Wilf, possibly the first garden gnome in 100 years to legitimately show his face at Chelsea, looked as if he wanted to hide in a display of delphiniums, but she was having none of it.
“We haven’t decided where Wilf will sit. Probably beneath that tree,” she said.
Next week, the RHS will unveil more than 100 gnomes, painted for charity by celebrities. Elton John has reportedly garnished his with glitter, but those of Dolly Parton, Dames Maggie Smith and Judi Dench, Rob Brydon and others will not be seen until the royal family and the garden grandees who have long opposed gnomes have had a look tomorrow, before the show opens on Tuesday.
Chelsea’s attempt to reflect the tastes of ordinary folk may prove popular. A wholly unscientific poll of 15 exhibitors and gardeners at Chelsea by the Guardian on Friday found strong approval for the presence of the little people.
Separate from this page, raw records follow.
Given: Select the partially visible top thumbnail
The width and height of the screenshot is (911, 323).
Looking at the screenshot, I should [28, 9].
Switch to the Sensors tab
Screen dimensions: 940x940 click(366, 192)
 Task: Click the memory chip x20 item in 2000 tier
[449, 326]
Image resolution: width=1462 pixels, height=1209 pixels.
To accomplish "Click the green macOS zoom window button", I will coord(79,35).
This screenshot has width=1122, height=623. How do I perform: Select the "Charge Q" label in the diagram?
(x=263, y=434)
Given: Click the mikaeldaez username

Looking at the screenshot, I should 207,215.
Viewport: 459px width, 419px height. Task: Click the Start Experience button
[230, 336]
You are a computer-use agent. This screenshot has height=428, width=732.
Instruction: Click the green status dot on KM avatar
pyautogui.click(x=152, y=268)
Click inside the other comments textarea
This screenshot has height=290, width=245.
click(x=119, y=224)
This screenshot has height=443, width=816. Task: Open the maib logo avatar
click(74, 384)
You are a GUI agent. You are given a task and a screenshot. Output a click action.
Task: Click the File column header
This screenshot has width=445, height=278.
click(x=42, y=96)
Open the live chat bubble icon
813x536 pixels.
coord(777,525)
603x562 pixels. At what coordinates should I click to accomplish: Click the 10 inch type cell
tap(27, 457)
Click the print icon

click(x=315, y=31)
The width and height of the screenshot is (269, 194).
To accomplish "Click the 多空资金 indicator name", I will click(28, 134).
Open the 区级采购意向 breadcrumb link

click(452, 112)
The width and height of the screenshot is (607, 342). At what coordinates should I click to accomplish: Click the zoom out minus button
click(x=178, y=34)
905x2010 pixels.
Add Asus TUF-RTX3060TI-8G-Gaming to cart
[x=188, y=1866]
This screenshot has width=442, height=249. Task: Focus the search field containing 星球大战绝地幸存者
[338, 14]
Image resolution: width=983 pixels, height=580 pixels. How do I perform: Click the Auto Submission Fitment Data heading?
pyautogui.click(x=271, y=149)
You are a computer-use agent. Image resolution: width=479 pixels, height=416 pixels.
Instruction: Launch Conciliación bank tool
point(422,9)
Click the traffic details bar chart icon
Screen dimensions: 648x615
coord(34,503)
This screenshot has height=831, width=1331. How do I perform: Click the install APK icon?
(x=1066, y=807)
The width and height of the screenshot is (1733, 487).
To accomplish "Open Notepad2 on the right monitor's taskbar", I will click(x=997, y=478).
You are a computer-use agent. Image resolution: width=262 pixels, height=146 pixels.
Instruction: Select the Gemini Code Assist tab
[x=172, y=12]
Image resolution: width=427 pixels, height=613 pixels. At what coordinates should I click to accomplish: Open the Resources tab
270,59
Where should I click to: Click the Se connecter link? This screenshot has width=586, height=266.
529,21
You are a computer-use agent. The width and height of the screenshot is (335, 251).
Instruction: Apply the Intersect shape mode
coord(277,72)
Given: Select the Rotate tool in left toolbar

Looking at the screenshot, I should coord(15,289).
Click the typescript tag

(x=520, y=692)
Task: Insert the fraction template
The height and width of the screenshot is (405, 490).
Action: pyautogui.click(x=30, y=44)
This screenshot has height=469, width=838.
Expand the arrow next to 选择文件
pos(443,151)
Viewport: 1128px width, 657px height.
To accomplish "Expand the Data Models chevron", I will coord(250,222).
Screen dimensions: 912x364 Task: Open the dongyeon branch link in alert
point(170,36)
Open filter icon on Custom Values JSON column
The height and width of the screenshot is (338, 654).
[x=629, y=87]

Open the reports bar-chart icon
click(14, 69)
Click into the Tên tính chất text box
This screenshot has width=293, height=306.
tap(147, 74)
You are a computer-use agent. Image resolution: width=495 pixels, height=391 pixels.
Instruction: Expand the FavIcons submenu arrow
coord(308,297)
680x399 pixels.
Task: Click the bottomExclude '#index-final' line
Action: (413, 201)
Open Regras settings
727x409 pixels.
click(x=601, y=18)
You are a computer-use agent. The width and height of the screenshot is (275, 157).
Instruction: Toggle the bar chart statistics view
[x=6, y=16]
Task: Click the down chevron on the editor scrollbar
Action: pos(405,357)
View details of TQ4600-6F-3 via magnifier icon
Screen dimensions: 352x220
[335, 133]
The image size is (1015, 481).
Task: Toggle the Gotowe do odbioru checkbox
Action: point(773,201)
“About time, too. What’s wrong with them? Yes, they’re naff, but I’ve secretly got three myself,” one eminent garden designer who asked not to be named said.
“I’m sitting on the gnomic fence,” said Jinny Blom, who has designed a garden of forget-me-nots and baby’s tears plants for Prince Harry’s Lesotho children’s charity, Sentebale. “Chelsea is quite divided. Some people here really, really hate them. Others think it’s all a bit of a laugh.”
She expects Harry to rappel down into her garden from the plane trees in the Royal Hospital grounds.
“I sent the design to Camp Bastion. He said he wanted to dig the garden, but he couldn’t get away,” Blom said.
“This is definitely a gnome-free garden,” said Steve Marsh of the Woodland Trust at the Food and Environment Research Agency garden, funded by the environment department, Forestry Commission and Welsh and Scottish governments, with the idea of not just stimulating the senses, but scaring the 200,000 people expected to visit the sold-out show next week.
An avenue of leafless willows stands above a sinister black pool to make the point that British woods and gardens face a host of new killer pests and diseases such as ash dieback. Fringed by horse chestnut, sycamore and maple trees — which conservationists say could succumb in future — the garden is dark and shocking amid the frivolous yellows and pinks of most of Chelsea’s other exhibits.
“We say they are not dead trees, but lifeless,” the ever-optimistic Marsh said. “The trees actually died naturally and were removed by the Forestry Commission. We want to tell people that if we don’t take notice of what is out there, there won’t be any gardens in future.”
In fact, half of Chelsea’s attractions this year are centered round very expensive bits of dead trees. The ￡6 billion (US$9.1 billion) garden industry sells plants, but also ￡20,000 wooden statues of horses, ￡10,000 gateposts and sheds, as well as beehives, bird boxes and driftwood sculptures.